=== Quoted text ===

Fake news detection (Jiang et al., 2021; Nguyen et al., 2022a; Raj & Meel, 2021; Sahoo & Gupta, 2021) is a specific problem of text classification problems. There are two classes, including fake of real news, for distinguishing. (Jiang et al., 2021) used the stacking approach that combined results of Logistic Regression (LR), SVM, k-Nearest Neighbour (k-NN), Decision Tree (DT), Random Forest (RF), Convolutional Neural Network (CNN), gated recurrent network (GRU), LSTM for improving the performance of the problem of fake news detection. Next, (Sahoo & Gupta, 2021) developed a framework for fake news detection utilizing machine learning and deep learning classifiers. This framework analyzes both user profiles and news content features in the Facebook platform. The proposed method based on LSTM obtained excellent performance at 99.4% accuracy in detecting fake news in real-time. Meanwhile, (Raj & Meel, 2021) introduced a multimodal Coupled ConvNet architecture for efficient fake news detection. This approach combines two data modules and efficiently classifies online news based on its textual and visual contents. Recently, (Nguyen et al., 2022a) developed a deep multi-domain multimodal model for fake news detection in the Vietnamese language. This approach was verified on a real-life dataset in Vietnamese and achieved impressive results.

In 2017, (Vidros et al., 2017) introduced the ESA dataset, which comprises 18,746 job descriptions collected from 2012 to 2014. This dataset includes 17,880 real job descriptions and 866 fake ones. In their study (Vidros et al., 2017), various machine learning models were employed for fake job description (FJD) detection, with logistic regression achieving the highest accuracy for this task. Later, (Vo et al., 2021) introduced a machine learning model incorporating an oversampling technique called the FJD-OT framework, designed to enhance the detection of fake job descriptions (FJDs) in the imbalanced environment of the ESA dataset. While (Vidros et al., 2017) and (Vo et al., 2021) demonstrated the effectiveness of logistic regression and FJD-OT framework for detecting fake job descriptions (FJDs), there is a need to explore the potential of more advanced machine learning techniques, such as deep learning methods, to further enhance detection accuracy. Therefore, this study develops an enhanced model for Fake Job Description Detection using advanced deep learning-based NLP techniques.

3. NLP2FJD: an improving model using deep learning-BASED NLP techniques for fake job description detection

3.1. ESA dataset

The Laboratory of Information and Communication Systems Security (ICSS) of the University of the Aegean, Greece, introduced the ESA dataset (Vidros et al., 2017). This dataset has 17,014 real job descriptions and 866 fake ones, introduced on the Internet from 2012 to 2014 in English. Two pieces of information, including textual information and meta-information related to the jobs, are included in the dataset. Textual information includes ‘title’, ‘company profile’, ‘description’, ‘requirements’, and ‘benefits’ fields to describe the job. Meta-information includes ‘telecommuting’, ‘has company logo’, ‘has questions’, ‘employment type’, ‘required experience’, ‘required education’, ‘industry’, and ‘function’ fields to describe more information about the company and the job.

=== Source material ===

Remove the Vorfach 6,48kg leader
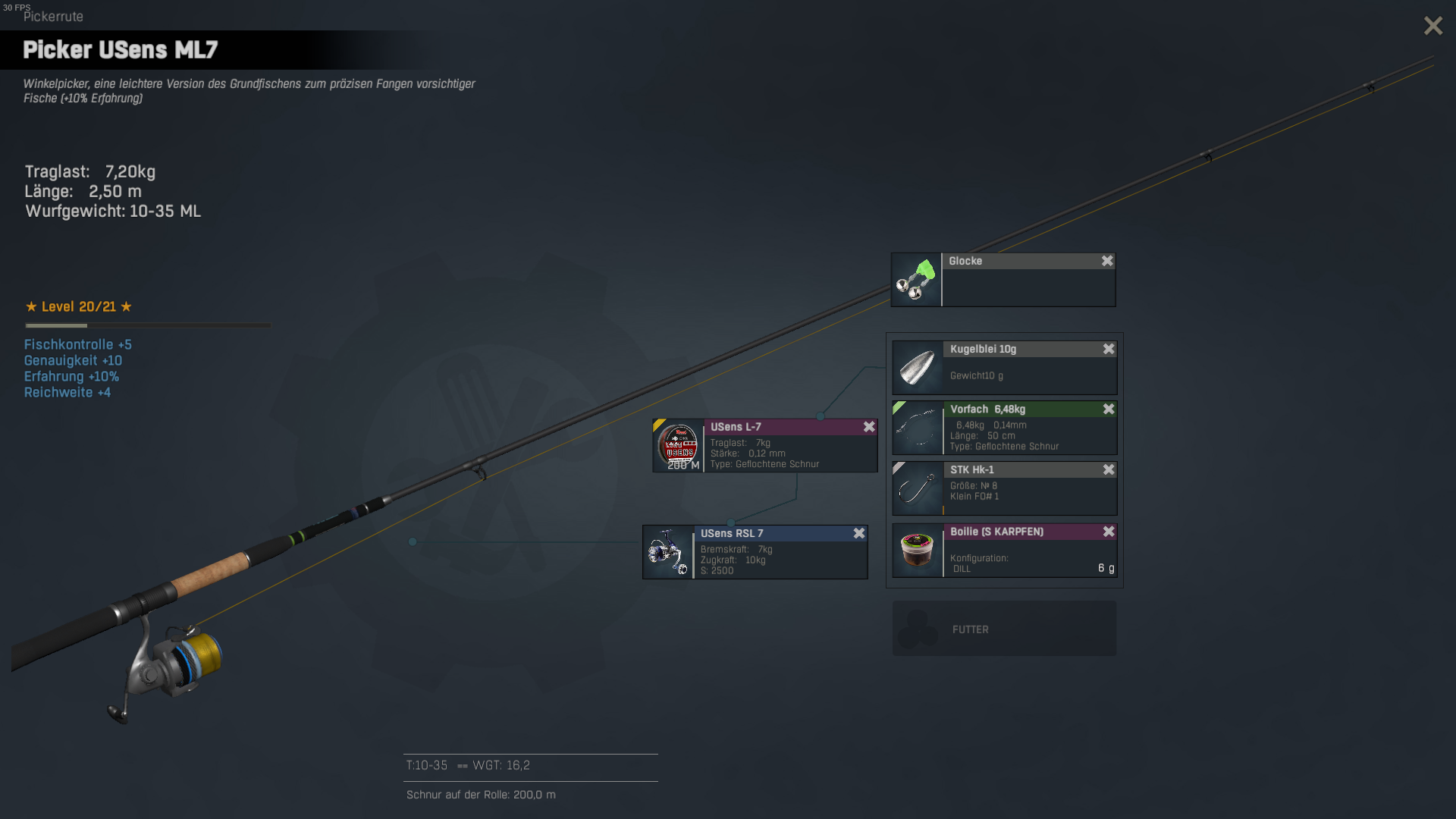 (x=1109, y=410)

===

Answer these questions from the detection-methods text above:
(a) In which platform does the framework by Sahoo and Gupta analyze user profiles and news content features?
(b) Which model did Vo et al. (2021) introduce for detecting fake job descriptions?
(c) Which institution introduced the ESA dataset?

(a) Facebook
(b) A machine learning model with an oversampling technique, called the FJD-OT framework
(c) The Laboratory of Information and Communication Systems Security (ICSS) of the University of the Aegean, Greece